Evaluating Large Language Models for Causal Modeling
This work addresses the challenge of integrating causal modeling with domain knowledge for researchers and practitioners in causal data science, but it is incremental as it builds on existing LLM capabilities for specific tasks.
The paper tackled the problem of transforming causal domain knowledge into a representation aligned with causal data science guidelines by introducing tasks for distilling knowledge into causal variables and detecting interaction entities using LLMs. It found that LLMs like GPT-4-turbo and Llama3-70b perform better in distilling knowledge compared to sparse expert models like Mixtral-8x22b, while Mixtral-8x22b is more effective in identifying interaction entities, with performance depending on the domain.

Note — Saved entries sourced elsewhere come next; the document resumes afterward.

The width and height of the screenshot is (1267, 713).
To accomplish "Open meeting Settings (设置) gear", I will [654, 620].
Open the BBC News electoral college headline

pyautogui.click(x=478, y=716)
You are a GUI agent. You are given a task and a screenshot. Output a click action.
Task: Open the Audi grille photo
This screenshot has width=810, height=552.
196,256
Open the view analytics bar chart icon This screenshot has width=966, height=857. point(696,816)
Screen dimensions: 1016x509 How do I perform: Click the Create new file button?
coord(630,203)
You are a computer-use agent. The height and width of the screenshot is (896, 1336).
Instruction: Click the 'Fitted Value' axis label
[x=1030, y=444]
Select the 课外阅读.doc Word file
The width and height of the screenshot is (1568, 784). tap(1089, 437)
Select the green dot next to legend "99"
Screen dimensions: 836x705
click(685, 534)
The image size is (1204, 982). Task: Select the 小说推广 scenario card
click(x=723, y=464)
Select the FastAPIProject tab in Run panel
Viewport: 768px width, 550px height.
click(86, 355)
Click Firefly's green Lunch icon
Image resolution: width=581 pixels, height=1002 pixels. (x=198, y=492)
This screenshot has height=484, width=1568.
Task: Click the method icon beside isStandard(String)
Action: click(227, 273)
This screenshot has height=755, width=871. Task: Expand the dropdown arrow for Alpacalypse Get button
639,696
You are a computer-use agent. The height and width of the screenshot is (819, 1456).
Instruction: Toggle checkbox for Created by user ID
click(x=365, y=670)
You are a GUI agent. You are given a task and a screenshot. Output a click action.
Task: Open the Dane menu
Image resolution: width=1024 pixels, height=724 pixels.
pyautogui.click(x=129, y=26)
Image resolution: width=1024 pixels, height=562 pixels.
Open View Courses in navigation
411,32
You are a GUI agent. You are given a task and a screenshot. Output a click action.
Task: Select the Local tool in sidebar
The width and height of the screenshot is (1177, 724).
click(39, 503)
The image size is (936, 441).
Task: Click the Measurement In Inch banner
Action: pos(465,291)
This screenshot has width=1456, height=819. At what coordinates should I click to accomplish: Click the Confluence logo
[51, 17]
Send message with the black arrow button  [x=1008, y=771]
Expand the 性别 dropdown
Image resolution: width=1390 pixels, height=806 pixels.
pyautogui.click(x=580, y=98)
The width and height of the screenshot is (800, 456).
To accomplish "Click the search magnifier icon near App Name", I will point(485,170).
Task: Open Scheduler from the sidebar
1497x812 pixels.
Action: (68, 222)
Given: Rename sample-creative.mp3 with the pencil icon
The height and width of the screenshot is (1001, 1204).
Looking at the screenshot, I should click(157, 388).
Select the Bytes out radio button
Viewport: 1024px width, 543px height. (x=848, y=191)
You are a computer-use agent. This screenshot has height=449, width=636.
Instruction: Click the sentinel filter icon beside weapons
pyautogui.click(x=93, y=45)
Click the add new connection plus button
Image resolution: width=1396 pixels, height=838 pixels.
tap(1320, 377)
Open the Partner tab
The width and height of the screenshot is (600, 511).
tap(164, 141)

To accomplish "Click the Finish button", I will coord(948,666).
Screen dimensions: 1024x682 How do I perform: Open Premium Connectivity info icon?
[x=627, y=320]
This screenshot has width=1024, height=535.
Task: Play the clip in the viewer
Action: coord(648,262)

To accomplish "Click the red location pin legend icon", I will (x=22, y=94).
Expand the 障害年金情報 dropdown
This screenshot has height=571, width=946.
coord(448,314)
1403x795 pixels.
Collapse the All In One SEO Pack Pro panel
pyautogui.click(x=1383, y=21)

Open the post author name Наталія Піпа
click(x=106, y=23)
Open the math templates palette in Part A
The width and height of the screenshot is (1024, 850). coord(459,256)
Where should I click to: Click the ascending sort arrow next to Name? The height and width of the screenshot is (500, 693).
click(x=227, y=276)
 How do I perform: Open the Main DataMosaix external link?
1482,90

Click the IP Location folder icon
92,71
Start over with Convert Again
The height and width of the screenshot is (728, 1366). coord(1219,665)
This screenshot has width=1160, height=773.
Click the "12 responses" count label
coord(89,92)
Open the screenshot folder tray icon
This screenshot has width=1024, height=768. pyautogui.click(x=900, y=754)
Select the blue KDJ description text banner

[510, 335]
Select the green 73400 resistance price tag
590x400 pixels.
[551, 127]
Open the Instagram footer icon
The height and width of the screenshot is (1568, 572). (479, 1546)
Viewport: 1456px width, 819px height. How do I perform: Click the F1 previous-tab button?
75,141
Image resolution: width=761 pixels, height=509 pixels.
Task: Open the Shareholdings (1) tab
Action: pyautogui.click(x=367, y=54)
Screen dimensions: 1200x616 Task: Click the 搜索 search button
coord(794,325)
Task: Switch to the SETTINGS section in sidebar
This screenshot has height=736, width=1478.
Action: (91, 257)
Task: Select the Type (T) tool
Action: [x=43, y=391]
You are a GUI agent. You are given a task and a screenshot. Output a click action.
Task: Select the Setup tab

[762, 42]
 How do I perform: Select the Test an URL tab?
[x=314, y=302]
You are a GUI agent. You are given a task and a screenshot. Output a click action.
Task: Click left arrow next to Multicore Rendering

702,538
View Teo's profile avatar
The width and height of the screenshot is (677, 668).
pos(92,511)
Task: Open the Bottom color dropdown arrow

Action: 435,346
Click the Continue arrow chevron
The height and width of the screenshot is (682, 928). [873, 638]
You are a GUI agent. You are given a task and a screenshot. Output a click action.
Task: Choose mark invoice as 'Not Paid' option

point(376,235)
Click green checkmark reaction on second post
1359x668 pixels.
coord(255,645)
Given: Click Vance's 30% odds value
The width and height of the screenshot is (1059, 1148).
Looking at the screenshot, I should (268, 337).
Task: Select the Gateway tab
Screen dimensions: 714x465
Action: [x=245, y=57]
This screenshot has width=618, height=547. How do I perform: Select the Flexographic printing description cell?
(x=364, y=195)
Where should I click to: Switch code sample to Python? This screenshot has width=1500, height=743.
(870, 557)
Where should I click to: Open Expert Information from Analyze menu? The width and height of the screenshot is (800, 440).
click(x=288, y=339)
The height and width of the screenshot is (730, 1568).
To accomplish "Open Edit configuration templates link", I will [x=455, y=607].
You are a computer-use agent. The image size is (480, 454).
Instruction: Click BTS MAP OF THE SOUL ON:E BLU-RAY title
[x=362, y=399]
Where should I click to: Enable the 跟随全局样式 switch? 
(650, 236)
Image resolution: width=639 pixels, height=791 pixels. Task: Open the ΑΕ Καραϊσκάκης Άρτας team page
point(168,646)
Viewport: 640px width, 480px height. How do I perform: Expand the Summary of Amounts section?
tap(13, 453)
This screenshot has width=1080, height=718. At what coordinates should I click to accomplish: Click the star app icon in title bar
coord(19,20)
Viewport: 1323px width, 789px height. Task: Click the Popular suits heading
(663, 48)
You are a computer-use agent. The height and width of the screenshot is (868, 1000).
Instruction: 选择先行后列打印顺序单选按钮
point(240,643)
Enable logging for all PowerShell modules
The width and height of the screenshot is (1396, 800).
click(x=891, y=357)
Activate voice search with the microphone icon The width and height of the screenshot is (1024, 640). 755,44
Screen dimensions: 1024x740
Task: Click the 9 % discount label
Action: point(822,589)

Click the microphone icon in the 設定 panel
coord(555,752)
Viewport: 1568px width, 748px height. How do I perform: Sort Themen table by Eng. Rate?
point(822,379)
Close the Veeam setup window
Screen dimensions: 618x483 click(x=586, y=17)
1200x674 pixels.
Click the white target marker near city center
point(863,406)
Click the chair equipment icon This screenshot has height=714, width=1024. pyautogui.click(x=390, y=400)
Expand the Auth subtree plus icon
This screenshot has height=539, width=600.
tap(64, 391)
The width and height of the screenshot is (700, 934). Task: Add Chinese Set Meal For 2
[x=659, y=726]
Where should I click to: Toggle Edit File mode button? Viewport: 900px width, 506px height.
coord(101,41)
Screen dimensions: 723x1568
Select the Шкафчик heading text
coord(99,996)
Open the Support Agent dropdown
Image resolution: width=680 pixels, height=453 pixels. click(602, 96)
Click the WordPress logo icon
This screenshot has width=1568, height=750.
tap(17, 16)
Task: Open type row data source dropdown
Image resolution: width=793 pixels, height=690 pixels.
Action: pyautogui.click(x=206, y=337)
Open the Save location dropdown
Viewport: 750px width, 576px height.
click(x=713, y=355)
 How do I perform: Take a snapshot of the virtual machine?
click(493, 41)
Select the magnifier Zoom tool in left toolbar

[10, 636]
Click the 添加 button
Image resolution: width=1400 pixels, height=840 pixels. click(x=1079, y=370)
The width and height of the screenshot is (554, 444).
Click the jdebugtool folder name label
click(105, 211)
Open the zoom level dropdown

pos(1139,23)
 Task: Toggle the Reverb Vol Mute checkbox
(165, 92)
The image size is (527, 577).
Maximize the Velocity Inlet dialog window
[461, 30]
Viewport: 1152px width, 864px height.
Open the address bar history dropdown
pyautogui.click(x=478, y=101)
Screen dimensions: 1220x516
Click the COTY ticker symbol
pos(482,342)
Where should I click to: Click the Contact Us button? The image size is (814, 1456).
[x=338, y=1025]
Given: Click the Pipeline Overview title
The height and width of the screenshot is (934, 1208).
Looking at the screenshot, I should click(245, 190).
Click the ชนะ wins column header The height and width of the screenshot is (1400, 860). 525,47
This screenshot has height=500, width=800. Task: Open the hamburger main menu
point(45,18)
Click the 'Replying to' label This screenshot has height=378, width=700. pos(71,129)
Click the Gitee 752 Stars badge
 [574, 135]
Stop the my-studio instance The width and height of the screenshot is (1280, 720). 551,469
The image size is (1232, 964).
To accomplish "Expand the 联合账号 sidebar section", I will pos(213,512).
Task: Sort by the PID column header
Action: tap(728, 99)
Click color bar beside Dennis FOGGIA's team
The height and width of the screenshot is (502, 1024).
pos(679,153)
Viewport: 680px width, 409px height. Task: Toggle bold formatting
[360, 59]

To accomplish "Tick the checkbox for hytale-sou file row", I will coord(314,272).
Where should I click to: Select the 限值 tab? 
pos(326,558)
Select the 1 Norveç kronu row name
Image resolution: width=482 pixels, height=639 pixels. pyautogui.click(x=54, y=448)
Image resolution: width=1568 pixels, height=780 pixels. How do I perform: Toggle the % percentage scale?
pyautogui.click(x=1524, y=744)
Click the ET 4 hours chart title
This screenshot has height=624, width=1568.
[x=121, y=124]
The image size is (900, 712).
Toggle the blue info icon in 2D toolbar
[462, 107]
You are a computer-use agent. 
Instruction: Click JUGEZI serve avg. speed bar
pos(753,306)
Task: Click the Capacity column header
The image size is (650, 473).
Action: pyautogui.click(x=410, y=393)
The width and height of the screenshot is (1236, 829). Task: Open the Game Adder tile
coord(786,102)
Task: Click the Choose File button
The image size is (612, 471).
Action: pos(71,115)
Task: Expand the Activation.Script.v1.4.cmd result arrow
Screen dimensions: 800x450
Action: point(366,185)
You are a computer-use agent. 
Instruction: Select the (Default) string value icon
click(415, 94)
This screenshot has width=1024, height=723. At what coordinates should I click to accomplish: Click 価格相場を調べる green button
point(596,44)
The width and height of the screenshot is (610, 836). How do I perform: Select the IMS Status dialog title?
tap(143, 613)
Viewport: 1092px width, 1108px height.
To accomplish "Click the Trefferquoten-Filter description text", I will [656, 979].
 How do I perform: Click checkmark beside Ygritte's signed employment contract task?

In this paper, we consider the process of transforming causal domain knowledge into a representation that aligns more closely with guidelines from causal data science. To this end, we introduce two novel tasks related to distilling causal domain knowledge into causal variables and detecting interaction entities using LLMs. We have determined that contemporary LLMs are helpful tools for conducting causal modeling tasks in collaboration with human experts, as they can provide a wider perspective. Specifically, LLMs, such as GPT-4-turbo and Llama3-70b, perform better in distilling causal domain knowledge into causal variables compared to sparse expert models, such as Mixtral-8x22b. On the contrary, sparse expert models such as Mixtral-8x22b stand out as the most effective in identifying interaction entities. Finally, we highlight the dependency between the domain where the entities are generated and the performance of the chosen LLM for causal modeling.